Сам он тоже читал щедро, главным образом из стихов, вошедших в сборник «На ранних поездах», но еще и «Стихи из романа». В какой-то момент он виновато повернулся к Тихонову и, увидев его знак, развел руками. Вспыхнула овация, у которой не было конца. Тихонов, а за ним — еще более зычно — Сурков объявили вечер закрытым, но зал опустел ненамного: овация продолжалась, от Пастернака ждали новых стихов. Невидимый дирижер дал знак погасить люстры. Сверкавший огнями зал погрузился в полумрак — лишь тогда поэты кучкой двинулись к бархатным кулисам.
Какая-то сила заставила меня крикнуть с балкона: «Борис Леонидович, почитайте еще!» Пастернак замешкался и остался на сцене один. Теперь уже овация перешла в шквал. Казалось, вот-вот зал осветится снова, и снова будут его стихи. Но зал не осветился, и Пастернак понял, что это приказ. Прощально махнув рукой, он ушел.
Почти два месяца спустя, 27-го мая, в Политехническом состоялся его собственный вечер. Вероятно, самый последний, хотя жить ему оставалось еще целых шестнадцать лет. В августе Сталин устами Жданова даст залп по литературе, после чего ни о каком публичном появлении не только Ахматовой, но и Пастернака, не могло быть и речи. Поразительно: все детали того вечера в Политехническом в памяти не остались. Кроме разве одной: Пастернак спотыкался, забывал слова, — их тут же подсказывали ему десятки людей из зала. Даже когда он читал стихи, в печати не появившиеся. Те самые стихи из романа, которые не вошли в крохотную подборку, опубликованную журналом «Знамя».
Здесь я впервые услышал строки, которые почему-то особенно поразили меня своим вызовом, свободолюбием и достоинством. «Кому быть живым и хвалимым,/ Кто должен быть мертв и хулим/, Известно у нас подхалимам/, Влиятельным только одним». В моем сознании тогда еще не укладывалось, как можно вслух, на публике, у нас произнести такие стихи. Лишь два с половиной года спустя я нашел их в тетрадочке, которую Пастернак подарил Герману. Но десятки людей, оказалось, их знали уже тогда…
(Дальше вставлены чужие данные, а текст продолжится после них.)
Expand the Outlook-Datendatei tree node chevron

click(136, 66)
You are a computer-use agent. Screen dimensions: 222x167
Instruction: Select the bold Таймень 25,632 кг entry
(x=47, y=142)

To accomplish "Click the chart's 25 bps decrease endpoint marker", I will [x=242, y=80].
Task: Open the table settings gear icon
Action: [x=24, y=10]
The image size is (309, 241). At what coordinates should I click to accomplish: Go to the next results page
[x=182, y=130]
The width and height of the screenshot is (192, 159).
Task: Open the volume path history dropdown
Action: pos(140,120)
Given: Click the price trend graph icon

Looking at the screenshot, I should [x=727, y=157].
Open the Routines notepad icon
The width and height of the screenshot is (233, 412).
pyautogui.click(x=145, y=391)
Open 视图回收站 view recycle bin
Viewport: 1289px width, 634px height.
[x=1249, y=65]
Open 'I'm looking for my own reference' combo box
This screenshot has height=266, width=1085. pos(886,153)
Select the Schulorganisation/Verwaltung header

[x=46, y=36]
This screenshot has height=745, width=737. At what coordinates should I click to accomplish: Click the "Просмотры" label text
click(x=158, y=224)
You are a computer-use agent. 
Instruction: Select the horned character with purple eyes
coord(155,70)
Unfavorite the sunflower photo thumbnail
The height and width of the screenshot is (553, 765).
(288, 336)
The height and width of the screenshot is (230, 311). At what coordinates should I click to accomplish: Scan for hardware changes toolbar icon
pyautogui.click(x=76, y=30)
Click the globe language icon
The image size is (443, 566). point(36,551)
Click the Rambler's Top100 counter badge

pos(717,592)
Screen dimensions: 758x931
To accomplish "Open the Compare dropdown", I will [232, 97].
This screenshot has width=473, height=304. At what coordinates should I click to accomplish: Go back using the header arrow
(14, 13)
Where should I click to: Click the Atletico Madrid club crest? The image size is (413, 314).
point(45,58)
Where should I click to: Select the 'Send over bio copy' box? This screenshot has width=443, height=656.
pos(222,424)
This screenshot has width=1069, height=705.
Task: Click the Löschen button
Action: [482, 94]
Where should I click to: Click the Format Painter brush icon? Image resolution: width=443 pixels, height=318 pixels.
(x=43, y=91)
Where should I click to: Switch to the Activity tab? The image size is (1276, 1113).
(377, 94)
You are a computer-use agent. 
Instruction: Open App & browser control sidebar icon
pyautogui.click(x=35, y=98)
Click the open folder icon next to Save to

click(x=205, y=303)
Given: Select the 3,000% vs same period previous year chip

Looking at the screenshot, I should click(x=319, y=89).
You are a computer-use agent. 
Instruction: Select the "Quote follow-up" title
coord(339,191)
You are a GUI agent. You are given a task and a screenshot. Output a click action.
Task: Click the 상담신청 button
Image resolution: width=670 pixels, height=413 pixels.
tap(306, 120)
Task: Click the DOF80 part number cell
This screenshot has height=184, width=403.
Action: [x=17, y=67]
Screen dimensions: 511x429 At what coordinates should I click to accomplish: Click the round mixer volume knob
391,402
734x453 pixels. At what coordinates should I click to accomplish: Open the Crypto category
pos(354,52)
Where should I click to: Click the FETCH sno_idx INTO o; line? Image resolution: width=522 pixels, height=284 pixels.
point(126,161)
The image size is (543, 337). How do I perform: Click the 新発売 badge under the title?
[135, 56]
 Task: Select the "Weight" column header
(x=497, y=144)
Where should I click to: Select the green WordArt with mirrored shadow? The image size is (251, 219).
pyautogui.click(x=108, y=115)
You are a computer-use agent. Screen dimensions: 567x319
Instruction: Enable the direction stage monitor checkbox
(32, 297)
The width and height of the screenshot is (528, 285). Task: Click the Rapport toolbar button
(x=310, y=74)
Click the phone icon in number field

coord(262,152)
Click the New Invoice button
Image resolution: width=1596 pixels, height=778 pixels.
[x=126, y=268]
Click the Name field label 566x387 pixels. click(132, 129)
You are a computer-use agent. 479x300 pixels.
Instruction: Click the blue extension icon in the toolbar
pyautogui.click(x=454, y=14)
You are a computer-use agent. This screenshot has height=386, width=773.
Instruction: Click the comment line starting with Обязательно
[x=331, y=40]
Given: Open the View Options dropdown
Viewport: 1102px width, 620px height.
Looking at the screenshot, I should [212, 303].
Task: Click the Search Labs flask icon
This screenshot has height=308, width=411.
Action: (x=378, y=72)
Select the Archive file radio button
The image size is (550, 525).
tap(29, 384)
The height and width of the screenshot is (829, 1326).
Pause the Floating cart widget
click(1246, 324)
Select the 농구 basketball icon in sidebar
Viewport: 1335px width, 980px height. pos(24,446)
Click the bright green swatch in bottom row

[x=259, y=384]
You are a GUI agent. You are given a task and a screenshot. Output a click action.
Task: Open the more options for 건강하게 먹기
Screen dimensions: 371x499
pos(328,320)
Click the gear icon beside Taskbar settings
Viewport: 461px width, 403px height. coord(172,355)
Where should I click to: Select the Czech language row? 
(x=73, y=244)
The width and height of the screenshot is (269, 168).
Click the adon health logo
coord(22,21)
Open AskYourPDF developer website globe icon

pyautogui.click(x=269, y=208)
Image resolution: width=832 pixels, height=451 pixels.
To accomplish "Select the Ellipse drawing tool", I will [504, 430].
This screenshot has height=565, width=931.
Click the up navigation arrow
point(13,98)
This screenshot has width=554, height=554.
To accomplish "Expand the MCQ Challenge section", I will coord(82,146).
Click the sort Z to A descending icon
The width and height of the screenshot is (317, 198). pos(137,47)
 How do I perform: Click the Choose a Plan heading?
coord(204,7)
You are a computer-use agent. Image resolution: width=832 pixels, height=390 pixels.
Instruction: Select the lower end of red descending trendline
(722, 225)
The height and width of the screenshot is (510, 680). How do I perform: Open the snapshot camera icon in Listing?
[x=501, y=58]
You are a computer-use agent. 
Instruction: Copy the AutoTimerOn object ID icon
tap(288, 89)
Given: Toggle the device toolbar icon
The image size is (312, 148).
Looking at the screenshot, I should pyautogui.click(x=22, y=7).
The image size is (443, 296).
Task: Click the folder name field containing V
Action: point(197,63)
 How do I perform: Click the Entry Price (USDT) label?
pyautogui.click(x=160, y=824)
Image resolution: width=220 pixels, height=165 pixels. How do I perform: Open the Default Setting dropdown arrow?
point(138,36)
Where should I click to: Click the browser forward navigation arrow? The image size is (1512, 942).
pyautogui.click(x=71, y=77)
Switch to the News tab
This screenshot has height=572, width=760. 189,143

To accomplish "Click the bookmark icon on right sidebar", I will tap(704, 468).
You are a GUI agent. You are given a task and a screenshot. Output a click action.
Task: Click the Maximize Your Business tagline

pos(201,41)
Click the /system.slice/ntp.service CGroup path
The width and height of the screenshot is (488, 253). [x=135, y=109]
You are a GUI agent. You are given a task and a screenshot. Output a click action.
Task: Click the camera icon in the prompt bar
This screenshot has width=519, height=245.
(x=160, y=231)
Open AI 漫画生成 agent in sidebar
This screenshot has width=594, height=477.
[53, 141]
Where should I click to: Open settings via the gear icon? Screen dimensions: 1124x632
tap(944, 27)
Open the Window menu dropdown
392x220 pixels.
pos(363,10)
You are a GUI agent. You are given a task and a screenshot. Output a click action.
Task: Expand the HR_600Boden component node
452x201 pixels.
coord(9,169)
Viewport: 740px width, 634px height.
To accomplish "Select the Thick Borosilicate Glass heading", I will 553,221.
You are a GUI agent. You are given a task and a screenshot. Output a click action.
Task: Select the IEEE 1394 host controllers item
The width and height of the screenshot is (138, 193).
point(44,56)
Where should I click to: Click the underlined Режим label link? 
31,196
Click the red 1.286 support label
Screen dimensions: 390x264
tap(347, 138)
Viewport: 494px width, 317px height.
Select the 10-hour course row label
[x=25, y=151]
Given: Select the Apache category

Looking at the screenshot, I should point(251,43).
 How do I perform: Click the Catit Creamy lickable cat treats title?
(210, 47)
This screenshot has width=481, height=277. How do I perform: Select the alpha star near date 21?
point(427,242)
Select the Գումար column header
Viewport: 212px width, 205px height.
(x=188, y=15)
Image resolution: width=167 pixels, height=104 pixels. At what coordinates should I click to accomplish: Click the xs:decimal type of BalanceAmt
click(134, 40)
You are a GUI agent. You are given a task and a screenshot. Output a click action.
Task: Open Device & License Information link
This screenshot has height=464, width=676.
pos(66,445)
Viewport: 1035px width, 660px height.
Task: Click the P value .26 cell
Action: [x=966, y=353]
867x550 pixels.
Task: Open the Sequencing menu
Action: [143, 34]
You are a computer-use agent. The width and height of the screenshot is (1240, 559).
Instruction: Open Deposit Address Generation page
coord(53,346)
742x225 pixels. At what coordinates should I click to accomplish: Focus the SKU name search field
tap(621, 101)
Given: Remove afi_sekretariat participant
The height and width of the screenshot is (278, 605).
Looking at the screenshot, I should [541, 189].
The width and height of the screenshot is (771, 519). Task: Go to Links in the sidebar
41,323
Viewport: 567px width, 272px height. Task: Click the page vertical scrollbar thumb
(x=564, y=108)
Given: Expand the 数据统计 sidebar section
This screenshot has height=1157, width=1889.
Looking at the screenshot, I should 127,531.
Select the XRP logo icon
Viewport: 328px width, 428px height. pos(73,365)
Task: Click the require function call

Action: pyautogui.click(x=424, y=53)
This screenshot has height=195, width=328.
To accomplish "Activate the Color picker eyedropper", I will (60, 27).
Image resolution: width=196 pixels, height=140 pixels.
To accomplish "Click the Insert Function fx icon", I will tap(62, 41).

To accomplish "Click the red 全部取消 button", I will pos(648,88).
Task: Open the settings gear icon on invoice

Зимой сорок девятого я встретил Пастернака в Большом зале Консерватории, на концерте Генриха Нейгауза. Пастернак был один, и в антракте медленно шел по боковому фойе, разглядывая развешанные на стенах портреты музыкантов. Внимательность, с которой он изучал подпись под каждым портретом, наводила на мысль, что он здесь не был давно. Многие из публики узнали его — почтительно разглядывал и, не смея приблизиться: вокруг Пастернака как бы образовалась воронка, внутри которой не было никого. Только он сам — одинокий и от всего отрешенный.
Я подошел к нему, хотел напомнить о том декабрьском вечере, — он вяло меня перебил:
— Помню, помню, конечно…
Рука его тоже была вялой, и голос глухой, и взгляд совершенно потухший. Мне показалось, что он здесь не по зову души и не от любви к музыке, а по семейной обязанности, и что мысли его — далеко-далеко…
Впрочем, возможно, я был не прав, поскольку — при всей своей отрешенности — он сам вернул меня к той, нашей, единственной, встрече.
— Мои пожелания редко сбываются, — вдруг, после смутившей меня минуты молчания, сказал Борис Леонидович, внимательно на меня посмотрев и сразу же отведя взгляд. — Но я очень хочу, чтобы это — сбылось. Хорошо помню то, что тогда написал: будьте счастливы, желаю вам во всем удачи. Передайте это пожелание и вашему другу.
Он еще раз вяло пожал мою руку и продолжил в одиночестве свой путь вдоль галереи портретов. Не дойдя до конца, повернул в зал: прозвенел звонок.
Живым его больше я не видел ни разу.